A celebração do Dia e na mesma data que a Igreja ortodoxa, sublinhou o Bispo de Roma, “será uma ocasião profícua para testemunhar a nossa crescente comunhão com os irmãos ortodoxos. Vivemos em um tempo em que todos os cristãos enfrentam idênticos e importantes desafios, e aos quais devemos dar respostas comuns, se quisermos ser mais confiáveis e eficazes. Por isso, espero que este Dia possa contar com a participação de outras Igrejas e Comunidades Eclesiais e ser celebrado em sintonia com as iniciativas que o Conselho Ecumênico das Igrejas promove sobre este tema.”

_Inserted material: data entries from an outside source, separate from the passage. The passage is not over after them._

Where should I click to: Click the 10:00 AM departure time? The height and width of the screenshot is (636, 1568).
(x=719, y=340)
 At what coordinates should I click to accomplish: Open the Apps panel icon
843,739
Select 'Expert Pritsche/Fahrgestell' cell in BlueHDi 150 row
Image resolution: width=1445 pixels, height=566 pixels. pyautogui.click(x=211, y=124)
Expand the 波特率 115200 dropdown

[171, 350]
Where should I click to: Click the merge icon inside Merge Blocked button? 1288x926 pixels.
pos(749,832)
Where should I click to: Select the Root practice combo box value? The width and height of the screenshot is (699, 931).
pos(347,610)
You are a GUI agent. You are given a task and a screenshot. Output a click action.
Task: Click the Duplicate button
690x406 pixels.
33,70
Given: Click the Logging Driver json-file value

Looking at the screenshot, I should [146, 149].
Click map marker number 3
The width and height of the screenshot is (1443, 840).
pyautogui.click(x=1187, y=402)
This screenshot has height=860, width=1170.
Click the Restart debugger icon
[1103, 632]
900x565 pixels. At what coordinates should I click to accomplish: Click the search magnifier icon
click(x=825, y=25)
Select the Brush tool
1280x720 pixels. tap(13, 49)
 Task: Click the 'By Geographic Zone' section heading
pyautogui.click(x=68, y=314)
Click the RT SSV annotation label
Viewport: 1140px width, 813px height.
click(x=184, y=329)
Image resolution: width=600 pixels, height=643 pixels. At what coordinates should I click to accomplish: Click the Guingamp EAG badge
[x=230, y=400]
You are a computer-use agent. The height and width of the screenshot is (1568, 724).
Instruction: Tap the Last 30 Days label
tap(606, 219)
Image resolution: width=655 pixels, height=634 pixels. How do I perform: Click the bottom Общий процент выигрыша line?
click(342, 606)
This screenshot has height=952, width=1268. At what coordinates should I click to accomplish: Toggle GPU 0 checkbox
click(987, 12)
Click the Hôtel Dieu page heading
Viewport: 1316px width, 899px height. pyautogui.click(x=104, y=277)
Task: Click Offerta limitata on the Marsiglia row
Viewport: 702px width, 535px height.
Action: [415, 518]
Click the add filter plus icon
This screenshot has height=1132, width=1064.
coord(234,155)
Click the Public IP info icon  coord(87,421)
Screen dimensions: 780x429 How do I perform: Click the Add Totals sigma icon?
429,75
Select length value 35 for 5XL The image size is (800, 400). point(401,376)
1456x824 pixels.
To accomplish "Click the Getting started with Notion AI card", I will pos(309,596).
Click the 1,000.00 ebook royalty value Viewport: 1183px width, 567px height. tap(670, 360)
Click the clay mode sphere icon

“Peço a você, cardeal Turkson, presidente do Pontifício Conselho Justiça e Paz, para que leve ao conhecimento das Comissões de Justiça e Paz das Conferências Episcopais, bem como dos organismos nacionais e internacionais que trabalham no âmbito ecológico, a instituição do Dia Mundial de Oração pelo Cuidado da Criação, para que, de acordo com as exigências e as situações locais, a celebração seja organizada devidamente com a participação de todo o Povo de Deus: padres, religiosos, religiosas e fiéis leigos. Para este propósito, e em colaboração com as Conferências Episcopais, esse Dicastério se esforçará para realizar iniciativas adequadas de promoção e animação, para que esta celebração anual seja um momento intenso de oração, reflexão, conversão e uma oportunidade para assumir estilos de vida coerentes.”

“Peço a você, cardeal Koch, presidente do Pontifício Conselho para a Promoção da Unidade dos Cristãos, que se ponha em contato com o Patriarcado Ecumênico e com as demais realidades ecumênicas, para que este Dia Mundial seja sinal de um caminho que todos os que creem em Cristo percorrem juntos. Além disso, esse Dicastério se ocupará da coordenação com iniciativas similares organizadas pelo Conselho Ecumênico das Igrejas.”

“Esperando a mais ampla colaboração para o bom início e desenvolvimento do Dia Mundial de Oração pelo Cuidado da Criação, invoco a intercessão da Mãe de Deus, a Maria Santíssima, e de São Francisco de Assis, cujo Cântico das Criaturas inspira tantos homens e mulheres de boa vontade a viver louvando o Criador e respeitando a criação.”

O metropolita de Pérgamo, Zizioulas, refinado teólogo muito apreciado também por Bento XVI, havia recordado, na coletiva de imprensa para a apresentação da encíclica Laudato si’, em 18 de junho passado no Vaticano, que no dia 1º de setembro, o Patriarca Ecumênico, desde 1989, celebra um dia de oração pelo meio ambiente: “Não poderia tornar-se um dia de oração para todos os cristãos? Seria um passo para uma maior aproximação entre nós”, afirmou naquela ocasião, e destacou que a defesa do meio ambiente pode converter-se em um dos pontos fundamentais do “ecumenismo existencial”, ou seja, “no esforço de enfrentar juntos os mais profundos problemas existenciais que preocupam a humanidade em seu conjunto, e não apenas lugares ou populações particulares”.

A Laudato si’ é, neste sentido, uma importante “dimensão ecumênica, porque une os cristãos diante de uma tarefa comum, que devem enfrentar juntos”, e é também um “convite à unidade: unidade na oração pelo ambiente, no mesmo Evangelho da Criação e na conversão dos corações e dos estilos de vida para respeitar e amar tudo o que nos foi dado por Deus”.